- _Task instructions_:
Repeat every line below exactly, word for word.

- _Data provided_:
*****
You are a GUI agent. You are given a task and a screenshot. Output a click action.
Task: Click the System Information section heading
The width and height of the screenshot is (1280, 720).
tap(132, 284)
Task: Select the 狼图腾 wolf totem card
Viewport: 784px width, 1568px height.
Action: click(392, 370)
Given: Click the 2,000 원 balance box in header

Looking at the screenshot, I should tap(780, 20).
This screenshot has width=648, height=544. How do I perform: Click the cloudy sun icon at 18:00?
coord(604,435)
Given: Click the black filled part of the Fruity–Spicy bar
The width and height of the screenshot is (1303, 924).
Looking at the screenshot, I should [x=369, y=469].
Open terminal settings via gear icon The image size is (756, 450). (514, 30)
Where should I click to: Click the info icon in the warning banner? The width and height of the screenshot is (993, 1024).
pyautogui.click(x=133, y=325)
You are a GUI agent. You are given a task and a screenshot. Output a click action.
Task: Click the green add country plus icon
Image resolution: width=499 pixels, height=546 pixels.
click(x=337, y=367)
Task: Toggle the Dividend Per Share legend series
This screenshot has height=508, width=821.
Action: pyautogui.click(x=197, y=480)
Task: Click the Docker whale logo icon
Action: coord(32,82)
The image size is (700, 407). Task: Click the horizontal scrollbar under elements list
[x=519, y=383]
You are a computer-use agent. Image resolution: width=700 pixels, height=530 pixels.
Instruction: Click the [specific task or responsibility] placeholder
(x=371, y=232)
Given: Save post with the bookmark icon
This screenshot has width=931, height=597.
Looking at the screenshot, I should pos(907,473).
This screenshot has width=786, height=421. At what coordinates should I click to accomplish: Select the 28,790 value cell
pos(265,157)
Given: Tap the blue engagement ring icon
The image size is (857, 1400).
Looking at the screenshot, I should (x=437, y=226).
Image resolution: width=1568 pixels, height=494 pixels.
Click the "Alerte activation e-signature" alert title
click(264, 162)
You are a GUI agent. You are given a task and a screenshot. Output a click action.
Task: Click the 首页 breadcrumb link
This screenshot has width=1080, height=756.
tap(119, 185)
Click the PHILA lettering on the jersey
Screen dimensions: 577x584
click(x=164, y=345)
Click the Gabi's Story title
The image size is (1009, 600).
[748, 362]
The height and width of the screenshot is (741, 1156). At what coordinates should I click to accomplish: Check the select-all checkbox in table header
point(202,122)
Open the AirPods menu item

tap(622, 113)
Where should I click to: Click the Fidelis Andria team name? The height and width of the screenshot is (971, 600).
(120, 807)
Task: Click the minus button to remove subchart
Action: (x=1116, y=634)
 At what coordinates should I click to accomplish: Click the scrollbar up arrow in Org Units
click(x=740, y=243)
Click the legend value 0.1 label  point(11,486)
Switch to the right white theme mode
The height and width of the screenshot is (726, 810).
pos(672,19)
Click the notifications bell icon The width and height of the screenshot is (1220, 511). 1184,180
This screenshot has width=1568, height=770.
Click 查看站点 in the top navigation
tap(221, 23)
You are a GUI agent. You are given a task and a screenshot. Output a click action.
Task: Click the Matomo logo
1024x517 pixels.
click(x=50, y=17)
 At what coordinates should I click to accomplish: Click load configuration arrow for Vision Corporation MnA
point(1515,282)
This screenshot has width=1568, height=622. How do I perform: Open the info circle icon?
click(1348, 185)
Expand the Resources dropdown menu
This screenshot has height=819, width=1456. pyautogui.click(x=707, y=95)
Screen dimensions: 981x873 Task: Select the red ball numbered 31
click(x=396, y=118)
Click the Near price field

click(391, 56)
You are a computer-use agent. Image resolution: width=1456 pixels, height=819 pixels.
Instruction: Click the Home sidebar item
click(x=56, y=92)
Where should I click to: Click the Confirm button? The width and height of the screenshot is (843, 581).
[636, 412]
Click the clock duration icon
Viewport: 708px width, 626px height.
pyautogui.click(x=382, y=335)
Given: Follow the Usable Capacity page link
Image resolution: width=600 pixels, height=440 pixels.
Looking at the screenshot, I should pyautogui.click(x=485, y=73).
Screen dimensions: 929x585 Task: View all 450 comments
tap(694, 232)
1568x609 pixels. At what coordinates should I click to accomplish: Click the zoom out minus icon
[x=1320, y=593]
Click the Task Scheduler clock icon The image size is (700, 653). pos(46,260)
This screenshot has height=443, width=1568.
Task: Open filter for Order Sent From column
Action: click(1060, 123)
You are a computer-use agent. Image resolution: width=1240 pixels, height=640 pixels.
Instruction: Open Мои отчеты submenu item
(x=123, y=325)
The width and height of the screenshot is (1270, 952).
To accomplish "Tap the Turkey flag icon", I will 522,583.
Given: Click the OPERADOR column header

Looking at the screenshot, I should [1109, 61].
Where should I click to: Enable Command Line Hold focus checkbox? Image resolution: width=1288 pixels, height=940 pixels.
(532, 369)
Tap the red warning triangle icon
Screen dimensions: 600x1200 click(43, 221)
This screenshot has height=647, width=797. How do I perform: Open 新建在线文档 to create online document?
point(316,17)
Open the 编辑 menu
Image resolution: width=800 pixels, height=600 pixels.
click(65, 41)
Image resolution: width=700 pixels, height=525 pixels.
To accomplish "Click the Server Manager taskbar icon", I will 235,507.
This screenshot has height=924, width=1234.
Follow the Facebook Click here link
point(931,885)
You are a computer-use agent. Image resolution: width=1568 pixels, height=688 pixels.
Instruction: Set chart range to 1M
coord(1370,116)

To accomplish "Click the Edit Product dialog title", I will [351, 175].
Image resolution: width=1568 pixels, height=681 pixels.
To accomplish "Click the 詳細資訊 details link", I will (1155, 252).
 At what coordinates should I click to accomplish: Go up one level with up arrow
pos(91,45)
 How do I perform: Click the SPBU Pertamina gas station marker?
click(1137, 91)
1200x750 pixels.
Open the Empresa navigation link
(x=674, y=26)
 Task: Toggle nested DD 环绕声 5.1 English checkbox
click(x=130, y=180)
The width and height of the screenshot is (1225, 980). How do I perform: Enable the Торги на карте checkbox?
*****
- _Response for this exercise_:
You are a GUI agent. You are given a task and a screenshot. Output a click action.
Task: Click the System Information section heading
The width and height of the screenshot is (1280, 720).
tap(132, 284)
Task: Select the 狼图腾 wolf totem card
Viewport: 784px width, 1568px height.
Action: click(392, 370)
Given: Click the 2,000 원 balance box in header

Looking at the screenshot, I should tap(780, 20).
This screenshot has width=648, height=544. How do I perform: Click the cloudy sun icon at 18:00?
coord(604,435)
Given: Click the black filled part of the Fruity–Spicy bar
The width and height of the screenshot is (1303, 924).
Looking at the screenshot, I should [x=369, y=469].
Open terminal settings via gear icon The image size is (756, 450). (514, 30)
Where should I click to: Click the info icon in the warning banner? The width and height of the screenshot is (993, 1024).
pyautogui.click(x=133, y=325)
You are a GUI agent. You are given a task and a screenshot. Output a click action.
Task: Click the green add country plus icon
Image resolution: width=499 pixels, height=546 pixels.
click(x=337, y=367)
Task: Toggle the Dividend Per Share legend series
This screenshot has height=508, width=821.
Action: pyautogui.click(x=197, y=480)
Task: Click the Docker whale logo icon
Action: coord(32,82)
The image size is (700, 407). Task: Click the horizontal scrollbar under elements list
[x=519, y=383]
You are a computer-use agent. Image resolution: width=700 pixels, height=530 pixels.
Instruction: Click the [specific task or responsibility] placeholder
(x=371, y=232)
Given: Save post with the bookmark icon
This screenshot has width=931, height=597.
Looking at the screenshot, I should pos(907,473).
This screenshot has width=786, height=421. At what coordinates should I click to accomplish: Select the 28,790 value cell
pos(265,157)
Given: Tap the blue engagement ring icon
The image size is (857, 1400).
Looking at the screenshot, I should (x=437, y=226).
Image resolution: width=1568 pixels, height=494 pixels.
Click the "Alerte activation e-signature" alert title
click(264, 162)
You are a GUI agent. You are given a task and a screenshot. Output a click action.
Task: Click the 首页 breadcrumb link
This screenshot has width=1080, height=756.
tap(119, 185)
Click the PHILA lettering on the jersey
Screen dimensions: 577x584
click(x=164, y=345)
Click the Gabi's Story title
The image size is (1009, 600).
[748, 362]
The height and width of the screenshot is (741, 1156). At what coordinates should I click to accomplish: Check the select-all checkbox in table header
point(202,122)
Open the AirPods menu item

tap(622, 113)
Where should I click to: Click the Fidelis Andria team name? The height and width of the screenshot is (971, 600).
(120, 807)
Task: Click the minus button to remove subchart
Action: (x=1116, y=634)
 At what coordinates should I click to accomplish: Click the scrollbar up arrow in Org Units
click(x=740, y=243)
Click the legend value 0.1 label  point(11,486)
Switch to the right white theme mode
The height and width of the screenshot is (726, 810).
pos(672,19)
Click the notifications bell icon The width and height of the screenshot is (1220, 511). 1184,180
This screenshot has width=1568, height=770.
Click 查看站点 in the top navigation
tap(221, 23)
You are a GUI agent. You are given a task and a screenshot. Output a click action.
Task: Click the Matomo logo
1024x517 pixels.
click(x=50, y=17)
 At what coordinates should I click to accomplish: Click load configuration arrow for Vision Corporation MnA
point(1515,282)
This screenshot has width=1568, height=622. How do I perform: Open the info circle icon?
click(1348, 185)
Expand the Resources dropdown menu
This screenshot has height=819, width=1456. pyautogui.click(x=707, y=95)
Screen dimensions: 981x873 Task: Select the red ball numbered 31
click(x=396, y=118)
Click the Near price field

click(391, 56)
You are a computer-use agent. Image resolution: width=1456 pixels, height=819 pixels.
Instruction: Click the Home sidebar item
click(x=56, y=92)
Where should I click to: Click the Confirm button? The width and height of the screenshot is (843, 581).
[636, 412]
Click the clock duration icon
Viewport: 708px width, 626px height.
pyautogui.click(x=382, y=335)
Given: Follow the Usable Capacity page link
Image resolution: width=600 pixels, height=440 pixels.
Looking at the screenshot, I should pyautogui.click(x=485, y=73).
Screen dimensions: 929x585 Task: View all 450 comments
tap(694, 232)
1568x609 pixels. At what coordinates should I click to accomplish: Click the zoom out minus icon
[x=1320, y=593]
Click the Task Scheduler clock icon The image size is (700, 653). pos(46,260)
This screenshot has height=443, width=1568.
Task: Open filter for Order Sent From column
Action: click(1060, 123)
You are a computer-use agent. Image resolution: width=1240 pixels, height=640 pixels.
Instruction: Open Мои отчеты submenu item
(x=123, y=325)
The width and height of the screenshot is (1270, 952).
To accomplish "Tap the Turkey flag icon", I will 522,583.
Given: Click the OPERADOR column header

Looking at the screenshot, I should [1109, 61].
Where should I click to: Enable Command Line Hold focus checkbox? Image resolution: width=1288 pixels, height=940 pixels.
(532, 369)
Tap the red warning triangle icon
Screen dimensions: 600x1200 click(43, 221)
This screenshot has height=647, width=797. How do I perform: Open 新建在线文档 to create online document?
point(316,17)
Open the 编辑 menu
Image resolution: width=800 pixels, height=600 pixels.
click(65, 41)
Image resolution: width=700 pixels, height=525 pixels.
To accomplish "Click the Server Manager taskbar icon", I will 235,507.
This screenshot has height=924, width=1234.
Follow the Facebook Click here link
point(931,885)
You are a computer-use agent. Image resolution: width=1568 pixels, height=688 pixels.
Instruction: Set chart range to 1M
coord(1370,116)

To accomplish "Click the Edit Product dialog title", I will [351, 175].
Image resolution: width=1568 pixels, height=681 pixels.
To accomplish "Click the 詳細資訊 details link", I will (1155, 252).
 At what coordinates should I click to accomplish: Go up one level with up arrow
pos(91,45)
 How do I perform: Click the SPBU Pertamina gas station marker?
click(1137, 91)
1200x750 pixels.
Open the Empresa navigation link
(x=674, y=26)
 Task: Toggle nested DD 环绕声 5.1 English checkbox
click(x=130, y=180)
The width and height of the screenshot is (1225, 980). How do I perform: Enable the Торги на карте checkbox?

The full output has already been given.